■ PROBLEM TO SOLVE: Would you please transcribe, exactly as written, the lines of the entries below starting at the one that holds "Select DALOO DES" and ending at the one that holds "Task: Open the SGX stock name", both included?
(DATASET RECORDS)
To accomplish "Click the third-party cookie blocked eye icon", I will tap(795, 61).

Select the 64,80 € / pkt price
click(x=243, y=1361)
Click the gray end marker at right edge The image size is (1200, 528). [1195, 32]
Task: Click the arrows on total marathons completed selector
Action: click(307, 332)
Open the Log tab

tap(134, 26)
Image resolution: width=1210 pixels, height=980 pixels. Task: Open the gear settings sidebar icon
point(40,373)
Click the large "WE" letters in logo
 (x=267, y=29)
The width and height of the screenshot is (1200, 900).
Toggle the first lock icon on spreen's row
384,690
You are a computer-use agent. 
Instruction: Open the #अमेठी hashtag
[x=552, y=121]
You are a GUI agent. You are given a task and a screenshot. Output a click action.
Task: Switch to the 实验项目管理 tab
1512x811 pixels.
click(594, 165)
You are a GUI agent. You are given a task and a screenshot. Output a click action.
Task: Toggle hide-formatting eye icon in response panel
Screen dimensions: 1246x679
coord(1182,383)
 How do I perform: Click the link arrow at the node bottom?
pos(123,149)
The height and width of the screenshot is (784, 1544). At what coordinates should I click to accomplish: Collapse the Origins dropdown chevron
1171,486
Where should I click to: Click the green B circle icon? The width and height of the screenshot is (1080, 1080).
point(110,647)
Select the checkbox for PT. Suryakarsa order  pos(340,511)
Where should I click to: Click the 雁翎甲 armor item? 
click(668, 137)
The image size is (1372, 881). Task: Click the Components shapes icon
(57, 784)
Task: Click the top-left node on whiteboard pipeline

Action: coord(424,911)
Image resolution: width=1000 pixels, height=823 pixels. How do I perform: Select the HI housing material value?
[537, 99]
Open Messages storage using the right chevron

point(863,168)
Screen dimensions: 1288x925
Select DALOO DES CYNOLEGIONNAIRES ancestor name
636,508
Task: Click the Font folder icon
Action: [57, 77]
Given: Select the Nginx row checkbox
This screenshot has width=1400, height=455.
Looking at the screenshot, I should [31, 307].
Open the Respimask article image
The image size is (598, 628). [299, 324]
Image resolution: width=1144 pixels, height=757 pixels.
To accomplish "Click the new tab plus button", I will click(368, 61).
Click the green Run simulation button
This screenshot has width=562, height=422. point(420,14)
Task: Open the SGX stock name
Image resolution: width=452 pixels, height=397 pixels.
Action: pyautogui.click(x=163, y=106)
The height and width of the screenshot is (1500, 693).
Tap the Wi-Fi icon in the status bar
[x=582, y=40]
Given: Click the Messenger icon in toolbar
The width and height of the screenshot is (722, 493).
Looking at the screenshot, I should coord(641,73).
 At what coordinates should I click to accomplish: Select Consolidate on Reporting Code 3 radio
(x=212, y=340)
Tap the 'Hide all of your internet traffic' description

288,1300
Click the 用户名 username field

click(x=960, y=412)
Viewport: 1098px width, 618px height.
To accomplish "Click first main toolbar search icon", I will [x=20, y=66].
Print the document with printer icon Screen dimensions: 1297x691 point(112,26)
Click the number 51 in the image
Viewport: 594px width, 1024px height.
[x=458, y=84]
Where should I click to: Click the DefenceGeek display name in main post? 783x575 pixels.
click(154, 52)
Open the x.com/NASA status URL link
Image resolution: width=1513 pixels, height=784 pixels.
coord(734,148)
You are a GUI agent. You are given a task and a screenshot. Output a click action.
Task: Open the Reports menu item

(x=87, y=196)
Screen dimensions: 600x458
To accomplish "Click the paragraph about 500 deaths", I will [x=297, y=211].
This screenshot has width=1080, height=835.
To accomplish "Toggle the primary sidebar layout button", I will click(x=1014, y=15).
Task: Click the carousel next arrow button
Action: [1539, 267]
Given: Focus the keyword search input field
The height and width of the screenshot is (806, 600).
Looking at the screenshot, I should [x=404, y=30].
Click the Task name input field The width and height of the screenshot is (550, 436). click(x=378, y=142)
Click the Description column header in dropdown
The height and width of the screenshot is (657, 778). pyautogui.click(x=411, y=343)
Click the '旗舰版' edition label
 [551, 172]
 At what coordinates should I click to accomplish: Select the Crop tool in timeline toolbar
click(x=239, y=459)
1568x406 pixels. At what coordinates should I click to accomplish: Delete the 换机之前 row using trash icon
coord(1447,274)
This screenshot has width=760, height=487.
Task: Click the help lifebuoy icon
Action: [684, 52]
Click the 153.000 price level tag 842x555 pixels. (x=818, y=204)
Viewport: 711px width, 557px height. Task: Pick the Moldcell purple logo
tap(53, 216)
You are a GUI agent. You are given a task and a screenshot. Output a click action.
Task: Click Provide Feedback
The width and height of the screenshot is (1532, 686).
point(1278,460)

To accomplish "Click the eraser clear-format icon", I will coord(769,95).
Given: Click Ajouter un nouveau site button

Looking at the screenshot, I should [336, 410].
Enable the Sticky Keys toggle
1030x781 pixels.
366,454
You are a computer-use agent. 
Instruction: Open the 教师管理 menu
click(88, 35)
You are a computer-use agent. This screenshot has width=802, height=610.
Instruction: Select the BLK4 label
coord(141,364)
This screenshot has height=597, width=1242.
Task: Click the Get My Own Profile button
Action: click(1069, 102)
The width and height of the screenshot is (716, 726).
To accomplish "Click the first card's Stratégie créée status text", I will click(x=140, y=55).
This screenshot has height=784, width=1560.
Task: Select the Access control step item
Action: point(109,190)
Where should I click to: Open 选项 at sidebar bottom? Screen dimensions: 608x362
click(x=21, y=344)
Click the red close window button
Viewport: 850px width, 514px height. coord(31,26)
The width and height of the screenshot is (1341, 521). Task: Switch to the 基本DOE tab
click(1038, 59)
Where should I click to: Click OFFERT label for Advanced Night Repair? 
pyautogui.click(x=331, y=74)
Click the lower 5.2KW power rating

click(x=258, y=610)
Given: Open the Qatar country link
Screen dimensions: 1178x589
(End DATASET RECORDS)
■ ANSWER SECTION:
Select DALOO DES CYNOLEGIONNAIRES ancestor name
636,508
Task: Click the Font folder icon
Action: [57, 77]
Given: Select the Nginx row checkbox
This screenshot has width=1400, height=455.
Looking at the screenshot, I should [31, 307].
Open the Respimask article image
The image size is (598, 628). [299, 324]
Image resolution: width=1144 pixels, height=757 pixels.
To accomplish "Click the new tab plus button", I will click(368, 61).
Click the green Run simulation button
This screenshot has width=562, height=422. point(420,14)
Task: Open the SGX stock name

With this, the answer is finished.